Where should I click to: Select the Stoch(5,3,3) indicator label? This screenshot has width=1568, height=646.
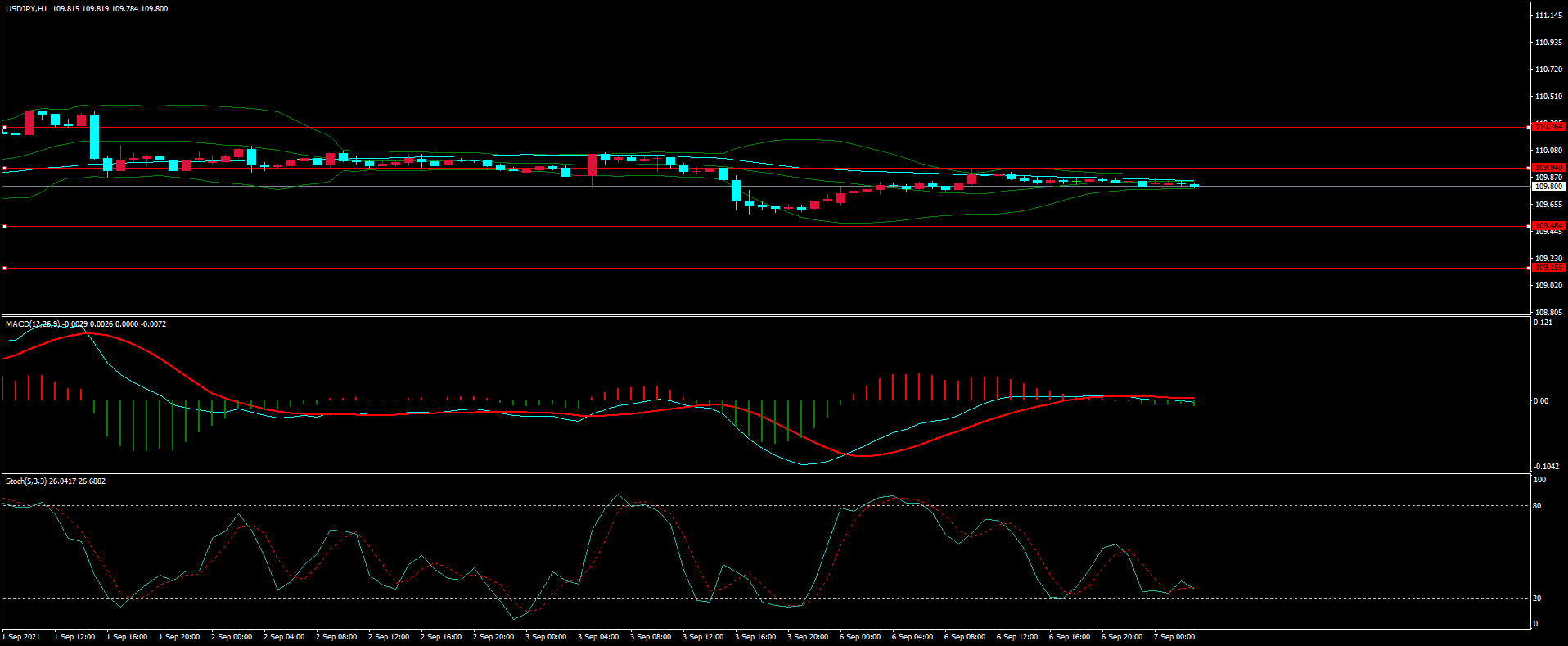(x=26, y=481)
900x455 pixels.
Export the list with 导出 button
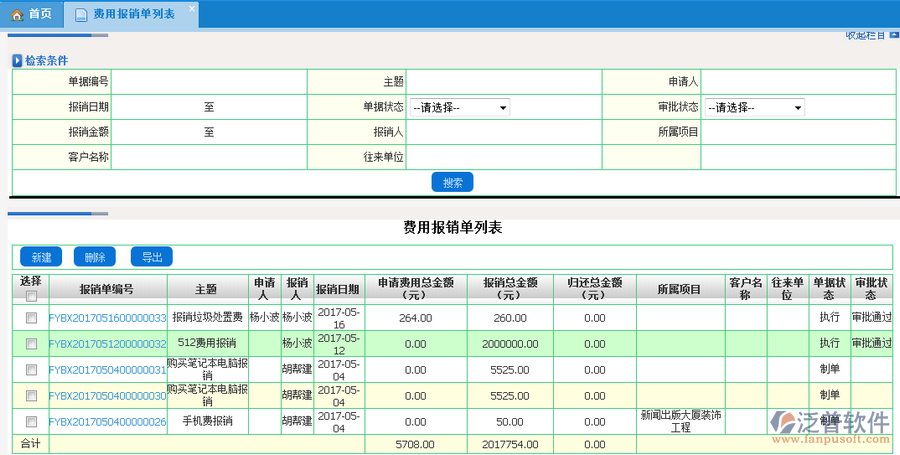pyautogui.click(x=151, y=257)
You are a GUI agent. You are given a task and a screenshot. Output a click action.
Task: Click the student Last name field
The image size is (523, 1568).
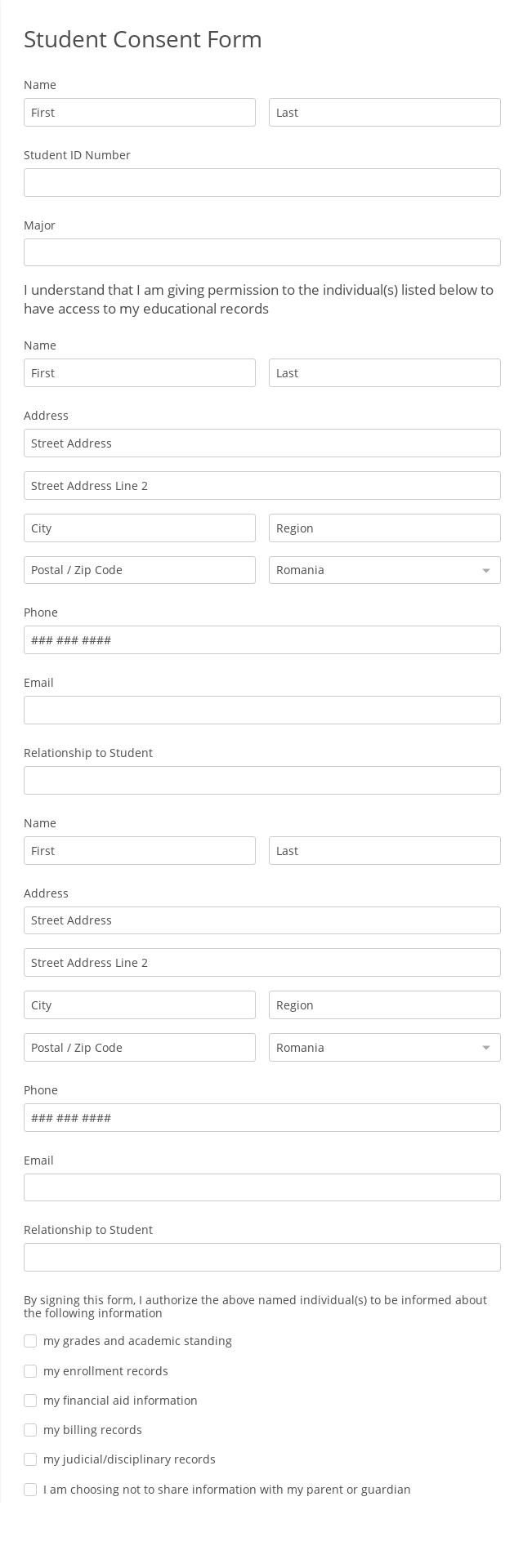tap(384, 112)
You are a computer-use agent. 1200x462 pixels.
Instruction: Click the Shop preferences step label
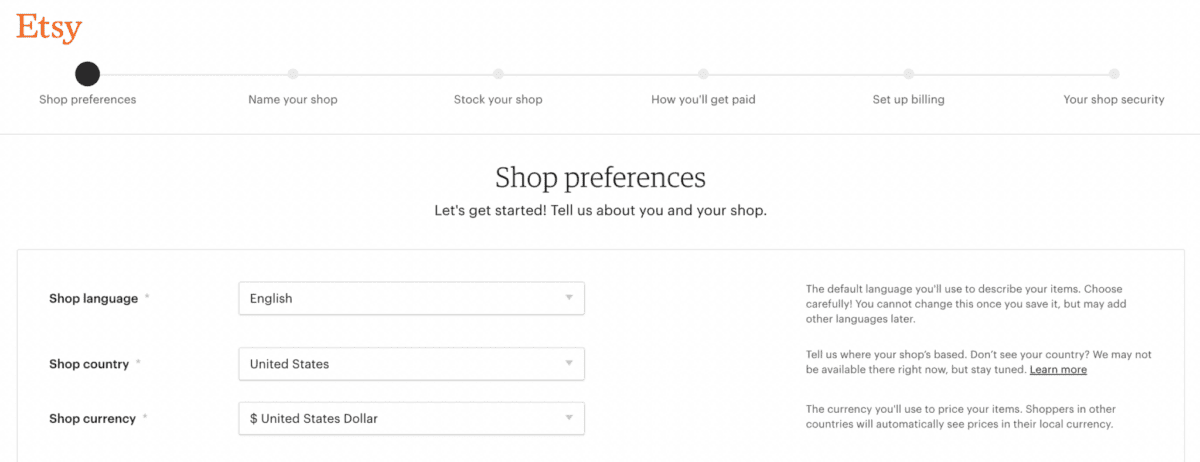[88, 100]
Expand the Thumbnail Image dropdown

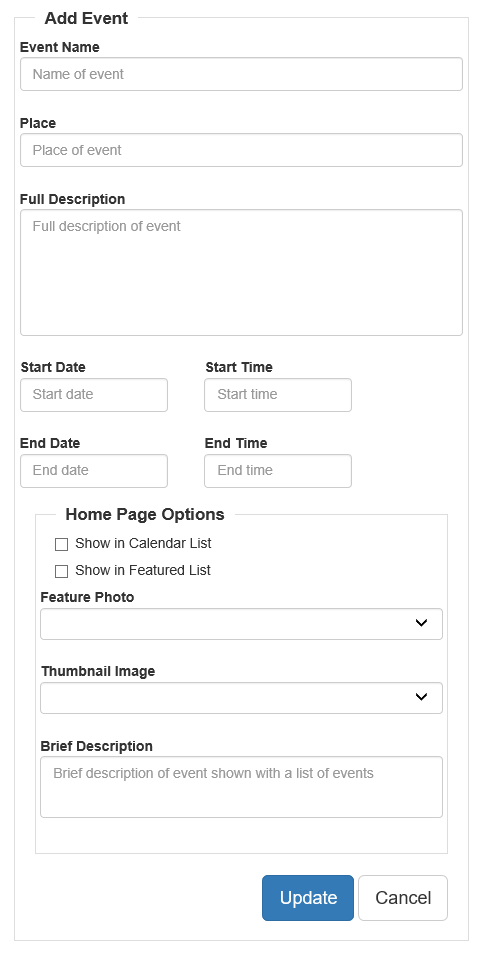241,697
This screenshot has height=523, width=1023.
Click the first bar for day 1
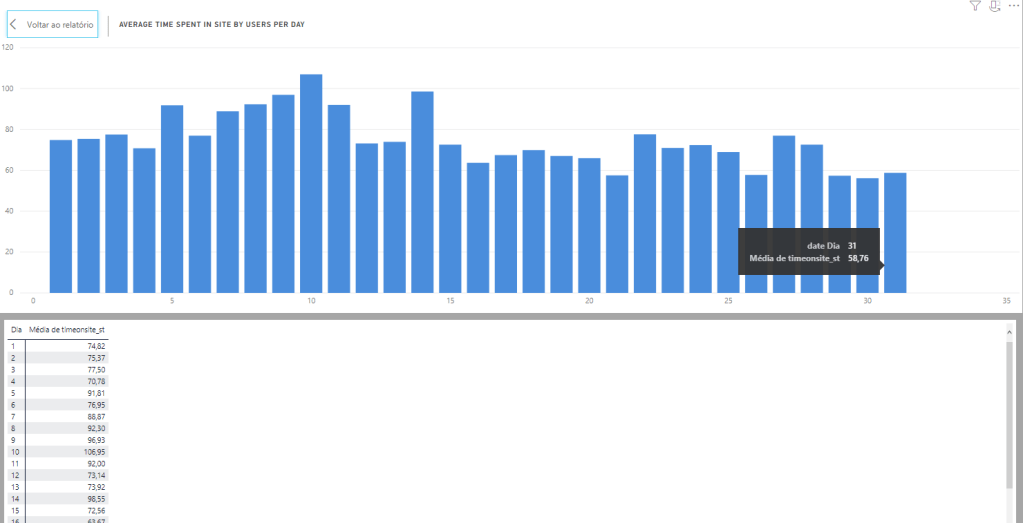click(x=61, y=215)

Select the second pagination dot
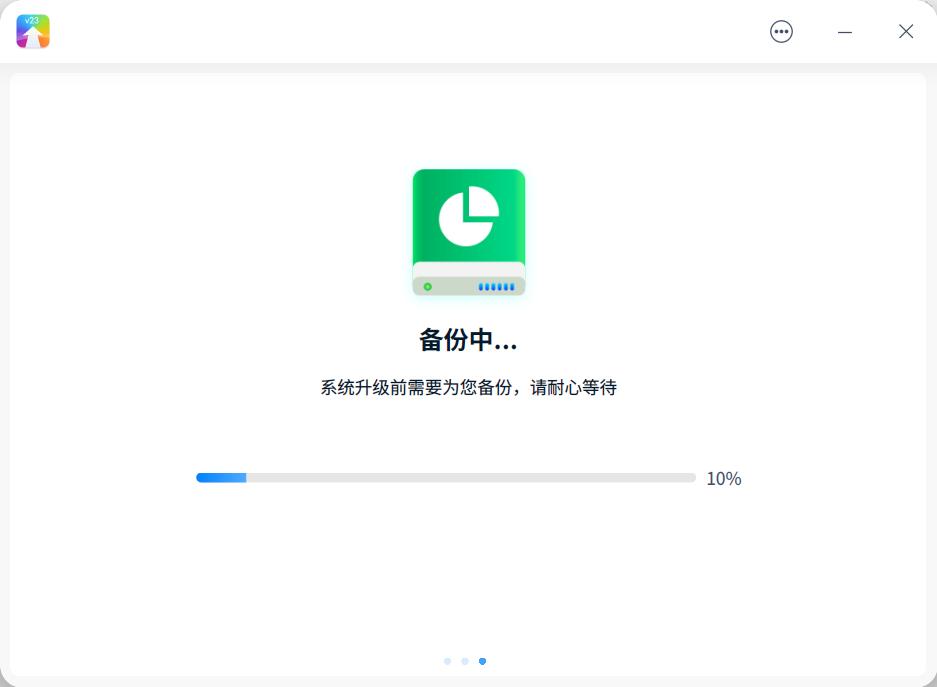465,661
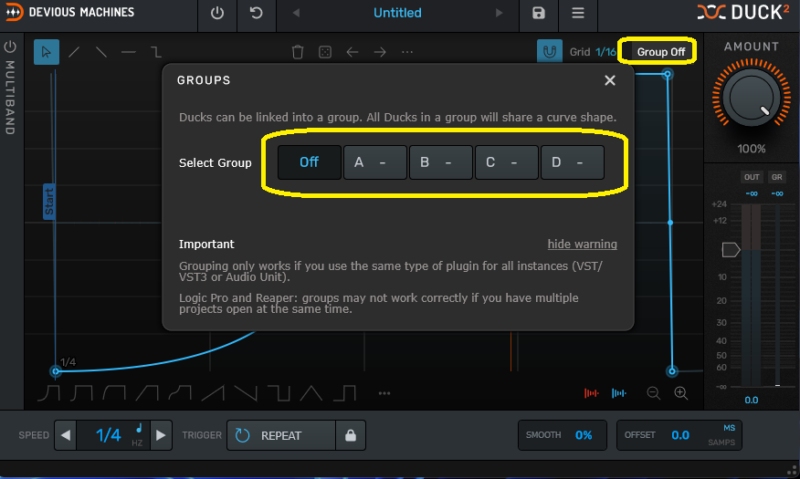Image resolution: width=800 pixels, height=479 pixels.
Task: Open the Group Off selector
Action: tap(661, 51)
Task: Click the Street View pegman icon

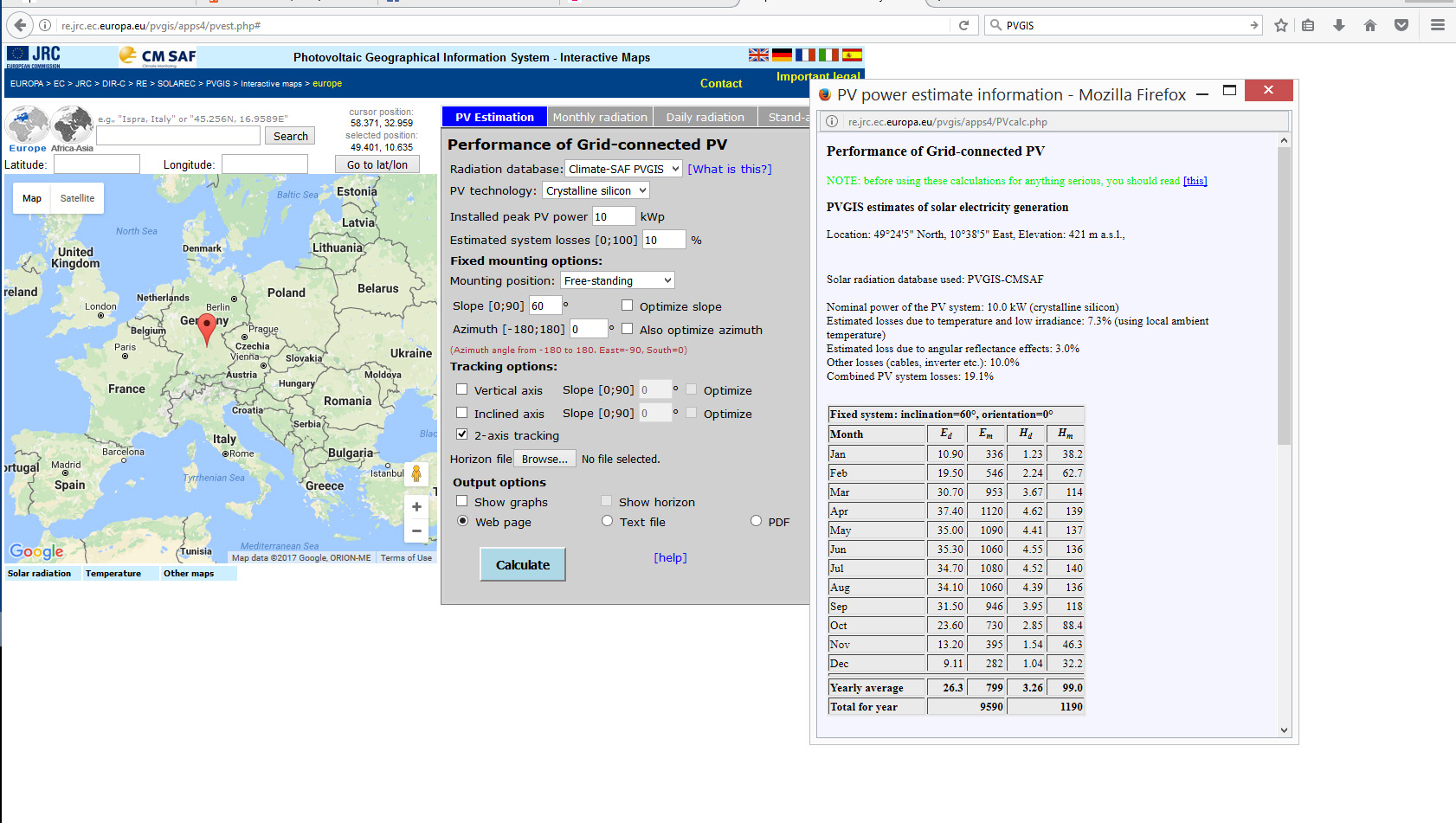Action: [416, 473]
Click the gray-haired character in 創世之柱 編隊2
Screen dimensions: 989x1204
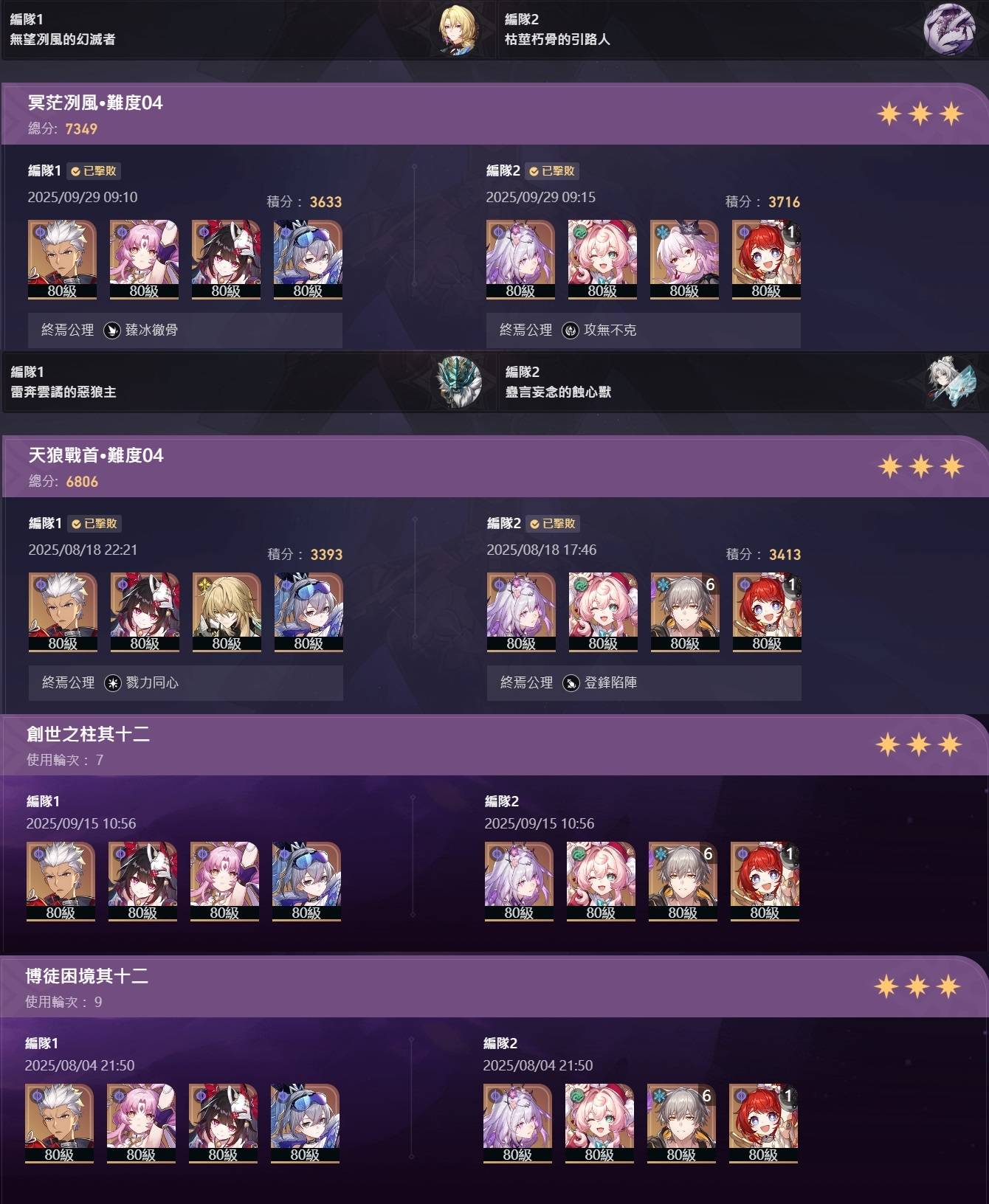tap(683, 882)
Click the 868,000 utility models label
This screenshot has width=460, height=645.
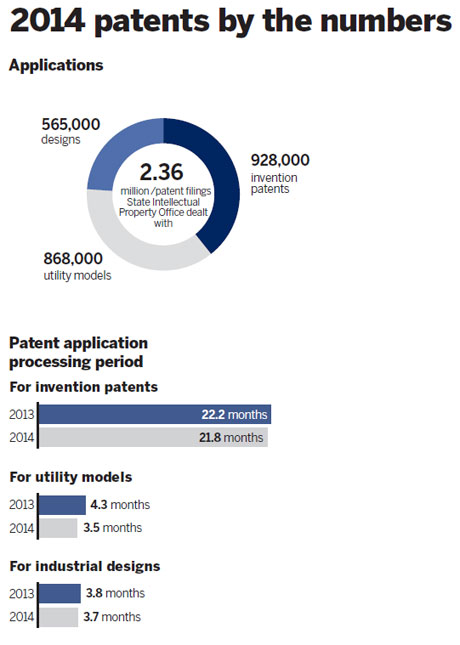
===============
# YOUR TASK
Tally the lines of the material in which the string "agent" appears. Give the tally and nothing else.

# RESPONSE
2